C Special Treatment Considerations

1. Acute HCV—In a small study of 60 patients with acute hepatitis C, 85% of whom presented with symptomatic disease, treatment with interferon alone or in combination with ribavirin was begun immediately upon diagnosis in 6 patients. Of the 54 who were not treated, 37 (68%) cleared HCV spontaneously within a mean of 8 weeks after diagnosis; 13 relapsed later, leaving 24 (44%) persistently HCV RNA-negative. Although the numbers are small and should be interpreted with caution, none of the nine patients with asymptomatic acute hepatitis C cleared HCV RNA spontaneously, whereas 52% of those with symptomatic disease lost virus spontaneously, all within 12 weeks. Treatment given to those who did not recover spontaneously, beginning 3-6 months after onset of disease, led to SVR in 81%. Based on these results, the authors recommended delaying treatment 2-4 months after acute onset of acute hepatitis C to allow for spontaneous resolution. Others have presented evidence to show that earlier treatment (within 8 weeks) is superior in efficacy to treatment delayed thereafter. What is reassuring is that most studies of antiviral therapy demonstrate a very high frequency of viral clearance when therapy is administered within the first 3 months after diagnosis; although earlier trials involved high-dose interferon, subsequent trials suggest that a 6-month course of PEG IFNa plus ribavirin yields the same high SVR rate. Additional studies are underway.

2.  Renal disease—Historically, persons with renal disease have been at increased risk of acquiring HCV, predominantly through blood transfusions and exposure to HCV-contaminated equipment during hemodialysis. Ribavirin is contraindicated in this population because the drug is not removed during conventional dialysis, and its accumulation causes a dose-dependent hemolytic anemia. Treatment of patients with mild to moderate impairment in renal function must be individualized; however, ribavirin is not recommended in persons with creatinine clearance of less than 50 mL/min. Consequently, therapy for patients with substantial renal impairment or on hemodialysis should be PEG IFNa monotherapy at a reduced dose with close monitoring for interferon toxicity.

3.  Decompensated cirrhosis—Currently, interferon-based antiviral therapy is not recommended for patients with decompensated cirrhosis (ie, patients with one or more clinical complications of chronic liver disease, such as ascites, encephalopathy, variceal bleeding, coagulopathy, or hepatorenal syndrome). Instead, liver transplantation is the treatment of choice for such patients.

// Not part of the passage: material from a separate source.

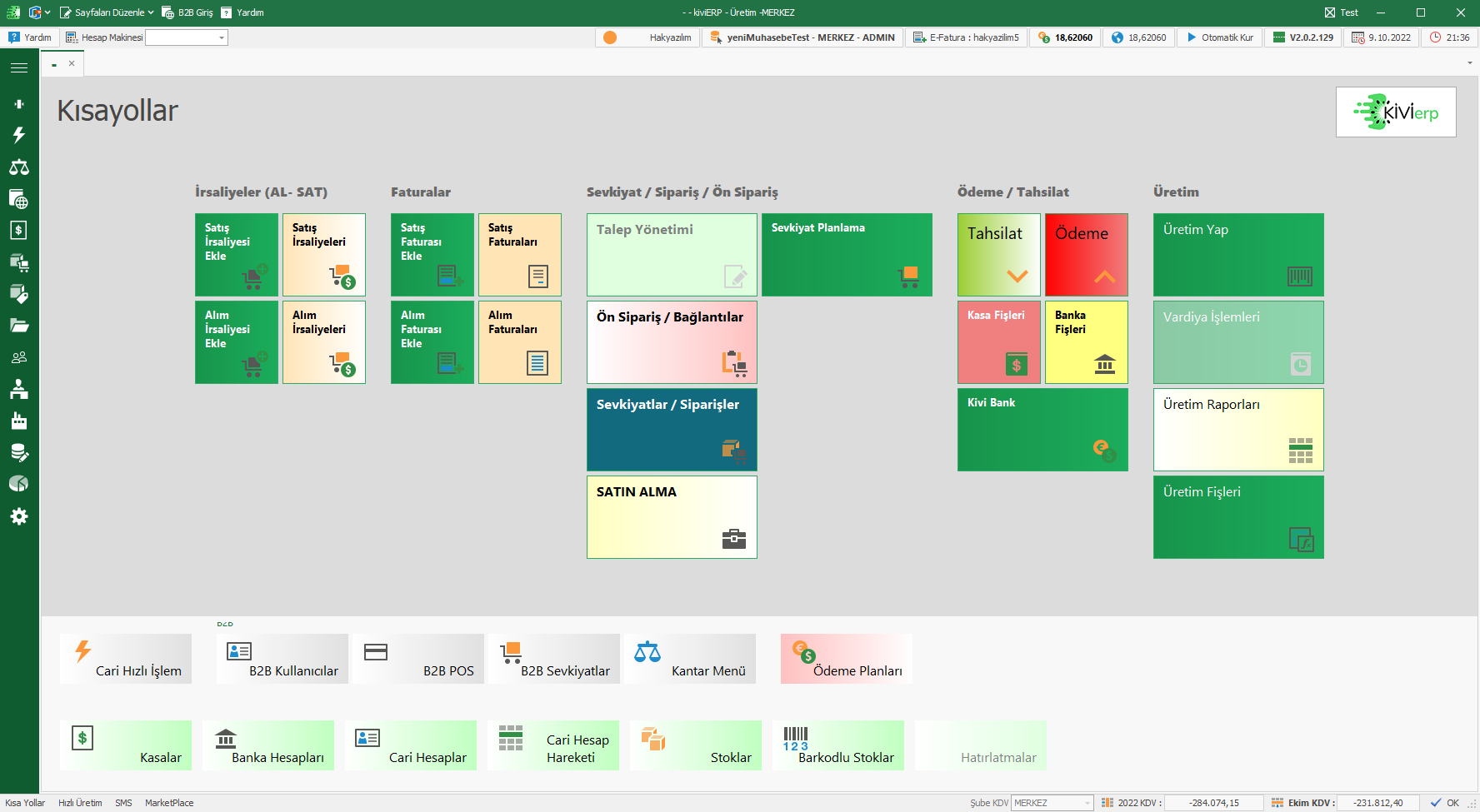Open the Hesap Makinesi combo box
Image resolution: width=1480 pixels, height=812 pixels.
(222, 37)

In patients with decompensated cirrhosis, antiviral therapy can be complicated by an increased risk of life-threatening infections as well as accelerating hepatic decompensation. Reinfection of the donor liver allograff with HCV is almost assured, and progressive post-transplantation disease of the allograft is common. Eradication of the virus prior to transplantation is associated with a low likelihood of posttransplantation infection, providing a strong incentive to treat HCV infection before transplantation; however, treating someone with decompensated liver disease is not recommended routinely, can be associated with substantial treatment intolerability, and should be done only in specialized centers. In addition, even in patients with short-term absence of HCV RNA post-transplantation, the virus is likely to become apparent again after longer follow-up monitoring. If such pretreatment antiviral therapy is initiated, low doses should be used initially and only in patients with mild degrees of hepatic compromise, with vigilant monitoring for adverse events, preferably in those who have already been accepted as candidates for liver transplantation.

Antiviral therapy for hepatitis C is indicated definitively in patients with compensated HCV-related cirrhosis who also have sufficient platelet and white blood cell counts to tolerate therapy.

4.  Post-solid organ transplantation—Immunosuppression administered to prevent allograft rejection plays a role in the accelerated liver disease observed in HCV-infected patients following transplantation. Interferon has been reported to precipitate rejection of kidney grafts; thus, the absence of clear treatment benefit and the concern about precipitating rejection mitigate against treating HCV infection in heart, lung, or kidney allograft recipients. The risk of precipitating rejection with interferon in liver allograft recipients appears to be low. Because, typically, HCV-related liver disease is this group is more progressive than that observed in immunologically competent persons, in most liver transplantation centers, antiviral therapy—its limitations and tolerability issues notwithstanding—is instituted once recurrent disease is established.